_About this task_
Whenever a line in the entries below includes the string "blue", count that line. Report the total alone.

_Material supplied_
-- Opening Marker --
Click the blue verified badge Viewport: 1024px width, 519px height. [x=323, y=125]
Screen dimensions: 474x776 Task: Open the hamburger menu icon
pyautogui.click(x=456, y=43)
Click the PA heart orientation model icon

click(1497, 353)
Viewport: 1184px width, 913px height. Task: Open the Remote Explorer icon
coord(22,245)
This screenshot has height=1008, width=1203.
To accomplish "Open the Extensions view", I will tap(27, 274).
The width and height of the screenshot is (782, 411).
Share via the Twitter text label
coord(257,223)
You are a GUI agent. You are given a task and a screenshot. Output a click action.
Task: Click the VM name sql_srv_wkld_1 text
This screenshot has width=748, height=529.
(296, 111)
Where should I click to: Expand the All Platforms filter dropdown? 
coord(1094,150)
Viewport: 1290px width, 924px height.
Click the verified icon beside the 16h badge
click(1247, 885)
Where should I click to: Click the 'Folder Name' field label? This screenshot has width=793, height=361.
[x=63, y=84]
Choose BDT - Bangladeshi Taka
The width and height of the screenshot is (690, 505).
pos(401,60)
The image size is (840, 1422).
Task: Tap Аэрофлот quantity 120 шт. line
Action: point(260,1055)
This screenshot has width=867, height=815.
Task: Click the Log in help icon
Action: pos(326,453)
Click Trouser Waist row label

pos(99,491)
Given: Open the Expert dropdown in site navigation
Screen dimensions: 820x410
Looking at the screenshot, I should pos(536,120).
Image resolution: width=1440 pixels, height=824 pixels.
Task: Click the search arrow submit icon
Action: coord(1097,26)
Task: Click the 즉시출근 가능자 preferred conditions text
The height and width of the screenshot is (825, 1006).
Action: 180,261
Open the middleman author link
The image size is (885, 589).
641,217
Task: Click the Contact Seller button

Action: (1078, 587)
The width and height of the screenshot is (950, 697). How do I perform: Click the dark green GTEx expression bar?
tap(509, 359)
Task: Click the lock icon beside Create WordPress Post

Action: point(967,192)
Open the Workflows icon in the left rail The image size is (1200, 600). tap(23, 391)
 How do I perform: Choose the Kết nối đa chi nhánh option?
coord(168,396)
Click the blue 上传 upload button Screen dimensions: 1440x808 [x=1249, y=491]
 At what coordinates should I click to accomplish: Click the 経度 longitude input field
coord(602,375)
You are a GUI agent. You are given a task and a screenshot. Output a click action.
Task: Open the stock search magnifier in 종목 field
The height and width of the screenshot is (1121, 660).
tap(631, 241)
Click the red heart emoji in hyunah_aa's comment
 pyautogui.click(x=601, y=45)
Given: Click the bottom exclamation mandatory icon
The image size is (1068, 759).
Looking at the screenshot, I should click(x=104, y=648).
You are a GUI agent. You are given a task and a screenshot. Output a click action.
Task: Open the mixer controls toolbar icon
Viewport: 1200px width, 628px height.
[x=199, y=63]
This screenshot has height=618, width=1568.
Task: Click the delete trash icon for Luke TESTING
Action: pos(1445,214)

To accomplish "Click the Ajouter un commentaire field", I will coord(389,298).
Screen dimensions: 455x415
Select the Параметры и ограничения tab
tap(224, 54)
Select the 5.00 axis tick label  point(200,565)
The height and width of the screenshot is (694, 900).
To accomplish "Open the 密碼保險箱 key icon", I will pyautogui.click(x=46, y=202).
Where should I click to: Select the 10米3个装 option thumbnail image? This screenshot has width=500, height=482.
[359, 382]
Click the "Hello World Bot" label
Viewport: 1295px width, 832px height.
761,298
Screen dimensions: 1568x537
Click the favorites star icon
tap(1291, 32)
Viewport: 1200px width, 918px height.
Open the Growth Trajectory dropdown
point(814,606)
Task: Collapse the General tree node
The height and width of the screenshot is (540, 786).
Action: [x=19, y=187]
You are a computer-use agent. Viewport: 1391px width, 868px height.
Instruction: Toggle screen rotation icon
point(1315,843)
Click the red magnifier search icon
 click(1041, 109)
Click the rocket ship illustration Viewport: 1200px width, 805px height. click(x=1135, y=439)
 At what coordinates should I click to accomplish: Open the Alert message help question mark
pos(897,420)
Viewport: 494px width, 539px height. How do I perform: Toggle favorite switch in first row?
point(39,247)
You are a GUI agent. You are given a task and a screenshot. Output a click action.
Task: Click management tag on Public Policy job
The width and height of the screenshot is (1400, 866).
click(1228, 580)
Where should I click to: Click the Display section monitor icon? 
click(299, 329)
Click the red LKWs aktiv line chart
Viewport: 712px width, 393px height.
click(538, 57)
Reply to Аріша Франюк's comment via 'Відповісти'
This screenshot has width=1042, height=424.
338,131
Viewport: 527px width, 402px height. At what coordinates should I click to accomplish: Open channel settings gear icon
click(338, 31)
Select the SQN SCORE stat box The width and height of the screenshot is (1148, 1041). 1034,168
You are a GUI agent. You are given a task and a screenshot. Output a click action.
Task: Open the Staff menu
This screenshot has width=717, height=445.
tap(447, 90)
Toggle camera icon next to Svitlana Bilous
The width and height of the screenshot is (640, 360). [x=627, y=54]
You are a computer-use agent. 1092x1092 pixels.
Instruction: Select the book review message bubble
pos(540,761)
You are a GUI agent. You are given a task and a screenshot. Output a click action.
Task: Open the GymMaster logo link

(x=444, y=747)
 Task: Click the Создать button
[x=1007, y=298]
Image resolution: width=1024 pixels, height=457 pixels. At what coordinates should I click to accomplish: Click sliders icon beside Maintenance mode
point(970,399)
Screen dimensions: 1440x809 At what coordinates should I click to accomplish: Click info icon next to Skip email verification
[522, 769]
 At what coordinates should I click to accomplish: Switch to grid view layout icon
-- Closing Marker --
_Output for this exercise_
2